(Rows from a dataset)
## Begin

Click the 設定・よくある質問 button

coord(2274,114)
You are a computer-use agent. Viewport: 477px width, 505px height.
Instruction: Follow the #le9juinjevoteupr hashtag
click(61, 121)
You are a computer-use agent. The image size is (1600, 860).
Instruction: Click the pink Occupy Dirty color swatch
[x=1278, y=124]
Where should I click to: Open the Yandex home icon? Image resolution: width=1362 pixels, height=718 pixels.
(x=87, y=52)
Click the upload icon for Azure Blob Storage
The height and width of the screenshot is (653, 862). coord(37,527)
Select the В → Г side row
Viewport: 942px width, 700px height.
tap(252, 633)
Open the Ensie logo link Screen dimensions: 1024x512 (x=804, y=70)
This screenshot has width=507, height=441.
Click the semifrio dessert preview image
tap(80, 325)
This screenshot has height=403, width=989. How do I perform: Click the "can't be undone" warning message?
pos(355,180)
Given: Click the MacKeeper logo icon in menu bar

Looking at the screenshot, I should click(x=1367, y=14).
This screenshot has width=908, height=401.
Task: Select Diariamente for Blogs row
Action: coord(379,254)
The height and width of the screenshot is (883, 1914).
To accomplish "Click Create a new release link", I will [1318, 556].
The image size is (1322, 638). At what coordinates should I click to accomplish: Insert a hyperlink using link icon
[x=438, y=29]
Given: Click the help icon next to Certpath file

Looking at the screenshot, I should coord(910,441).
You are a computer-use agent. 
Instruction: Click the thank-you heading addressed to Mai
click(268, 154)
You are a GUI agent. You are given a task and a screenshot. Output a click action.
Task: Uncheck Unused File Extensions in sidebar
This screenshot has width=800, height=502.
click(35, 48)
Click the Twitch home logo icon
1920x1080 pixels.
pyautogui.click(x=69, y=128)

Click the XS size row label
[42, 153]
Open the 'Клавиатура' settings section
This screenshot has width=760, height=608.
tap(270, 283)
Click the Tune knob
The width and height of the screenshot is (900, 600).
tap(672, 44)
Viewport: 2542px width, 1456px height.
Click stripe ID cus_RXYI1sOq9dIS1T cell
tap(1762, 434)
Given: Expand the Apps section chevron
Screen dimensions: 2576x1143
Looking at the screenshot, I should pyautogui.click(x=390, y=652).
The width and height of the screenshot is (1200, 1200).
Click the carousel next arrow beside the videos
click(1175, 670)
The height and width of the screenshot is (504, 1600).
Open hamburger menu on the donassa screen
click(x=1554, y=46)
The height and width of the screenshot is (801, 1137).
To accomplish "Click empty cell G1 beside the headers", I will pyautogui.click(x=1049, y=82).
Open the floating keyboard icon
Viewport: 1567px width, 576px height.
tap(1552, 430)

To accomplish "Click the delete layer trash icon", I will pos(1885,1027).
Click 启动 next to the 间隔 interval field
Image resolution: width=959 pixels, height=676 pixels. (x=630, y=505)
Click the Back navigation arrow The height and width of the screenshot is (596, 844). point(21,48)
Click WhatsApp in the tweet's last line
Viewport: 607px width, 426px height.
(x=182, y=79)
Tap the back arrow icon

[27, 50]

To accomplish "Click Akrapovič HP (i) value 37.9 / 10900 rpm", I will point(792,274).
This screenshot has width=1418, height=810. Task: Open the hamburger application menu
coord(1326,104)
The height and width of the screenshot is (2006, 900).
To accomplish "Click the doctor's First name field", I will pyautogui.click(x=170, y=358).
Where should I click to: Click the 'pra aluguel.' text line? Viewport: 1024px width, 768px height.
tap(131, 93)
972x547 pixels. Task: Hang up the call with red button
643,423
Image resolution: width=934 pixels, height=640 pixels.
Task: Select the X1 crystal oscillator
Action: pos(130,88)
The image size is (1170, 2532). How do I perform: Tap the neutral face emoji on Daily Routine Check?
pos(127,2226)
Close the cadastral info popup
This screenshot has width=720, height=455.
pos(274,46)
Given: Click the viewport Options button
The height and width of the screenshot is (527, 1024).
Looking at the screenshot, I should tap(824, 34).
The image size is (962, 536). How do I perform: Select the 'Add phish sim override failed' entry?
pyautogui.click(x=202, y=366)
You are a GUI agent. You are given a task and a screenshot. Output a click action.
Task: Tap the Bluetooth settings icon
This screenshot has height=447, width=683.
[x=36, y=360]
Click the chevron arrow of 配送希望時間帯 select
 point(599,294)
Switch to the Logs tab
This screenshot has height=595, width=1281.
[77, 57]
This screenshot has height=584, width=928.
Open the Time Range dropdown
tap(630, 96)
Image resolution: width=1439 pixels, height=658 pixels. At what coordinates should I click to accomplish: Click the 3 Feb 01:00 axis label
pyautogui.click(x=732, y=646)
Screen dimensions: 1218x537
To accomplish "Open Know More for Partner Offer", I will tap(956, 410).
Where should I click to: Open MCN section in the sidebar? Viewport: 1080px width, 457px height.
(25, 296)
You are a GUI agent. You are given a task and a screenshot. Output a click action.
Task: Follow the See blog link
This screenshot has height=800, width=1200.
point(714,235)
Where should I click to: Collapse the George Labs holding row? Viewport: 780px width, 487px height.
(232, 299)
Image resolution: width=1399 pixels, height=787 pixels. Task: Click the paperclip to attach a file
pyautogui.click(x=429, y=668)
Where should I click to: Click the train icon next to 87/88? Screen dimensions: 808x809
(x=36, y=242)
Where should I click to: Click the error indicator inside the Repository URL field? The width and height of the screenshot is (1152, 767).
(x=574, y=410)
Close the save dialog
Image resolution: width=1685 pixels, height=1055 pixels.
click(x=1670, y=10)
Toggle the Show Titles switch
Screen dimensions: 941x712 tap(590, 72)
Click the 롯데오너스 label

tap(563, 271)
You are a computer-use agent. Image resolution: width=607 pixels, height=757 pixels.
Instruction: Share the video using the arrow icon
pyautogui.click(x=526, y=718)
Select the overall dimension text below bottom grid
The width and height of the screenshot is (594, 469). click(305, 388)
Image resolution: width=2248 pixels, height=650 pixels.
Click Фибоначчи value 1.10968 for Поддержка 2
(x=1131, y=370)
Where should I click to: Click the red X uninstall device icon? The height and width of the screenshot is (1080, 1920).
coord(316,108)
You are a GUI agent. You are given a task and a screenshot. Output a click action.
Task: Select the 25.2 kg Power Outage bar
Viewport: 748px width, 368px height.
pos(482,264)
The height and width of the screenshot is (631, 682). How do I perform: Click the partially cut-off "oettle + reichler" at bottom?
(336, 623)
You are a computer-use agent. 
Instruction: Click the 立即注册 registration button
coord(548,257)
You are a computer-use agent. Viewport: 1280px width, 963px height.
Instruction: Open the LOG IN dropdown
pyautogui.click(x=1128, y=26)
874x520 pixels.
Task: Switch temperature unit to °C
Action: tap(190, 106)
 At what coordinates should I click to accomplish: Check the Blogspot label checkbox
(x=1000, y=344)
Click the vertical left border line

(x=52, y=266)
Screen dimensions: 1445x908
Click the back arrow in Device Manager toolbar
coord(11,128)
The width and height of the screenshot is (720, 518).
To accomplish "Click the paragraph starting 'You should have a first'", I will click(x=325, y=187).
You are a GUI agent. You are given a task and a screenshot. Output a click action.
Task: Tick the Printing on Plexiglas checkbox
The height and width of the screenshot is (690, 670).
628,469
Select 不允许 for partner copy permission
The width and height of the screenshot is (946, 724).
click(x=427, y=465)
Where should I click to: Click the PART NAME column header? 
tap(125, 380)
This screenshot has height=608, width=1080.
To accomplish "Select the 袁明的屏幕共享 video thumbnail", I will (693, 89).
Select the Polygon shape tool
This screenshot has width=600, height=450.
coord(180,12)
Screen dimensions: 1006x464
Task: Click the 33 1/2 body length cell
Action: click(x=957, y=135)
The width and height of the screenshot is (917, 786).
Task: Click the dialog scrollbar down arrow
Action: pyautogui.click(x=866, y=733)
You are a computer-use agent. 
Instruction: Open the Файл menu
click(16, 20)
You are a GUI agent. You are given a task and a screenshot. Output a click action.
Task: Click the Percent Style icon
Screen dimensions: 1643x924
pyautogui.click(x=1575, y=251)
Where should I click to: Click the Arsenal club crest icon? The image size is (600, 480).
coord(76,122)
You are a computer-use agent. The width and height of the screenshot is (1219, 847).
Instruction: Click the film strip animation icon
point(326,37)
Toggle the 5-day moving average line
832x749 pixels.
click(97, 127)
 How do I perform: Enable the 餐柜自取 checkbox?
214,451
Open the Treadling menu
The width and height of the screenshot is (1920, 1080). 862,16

## End

### Instructions for the task
Change every "Instruction" to "Task" in the items from the very start through the line with "(x=87, y=52)", and write those lines out again with nothing else altered.

### Finished exercise
Click the 設定・よくある質問 button

coord(2274,114)
You are a computer-use agent. Viewport: 477px width, 505px height.
Task: Follow the #le9juinjevoteupr hashtag
click(61, 121)
You are a computer-use agent. The image size is (1600, 860).
Task: Click the pink Occupy Dirty color swatch
[x=1278, y=124]
Where should I click to: Open the Yandex home icon? Image resolution: width=1362 pixels, height=718 pixels.
(x=87, y=52)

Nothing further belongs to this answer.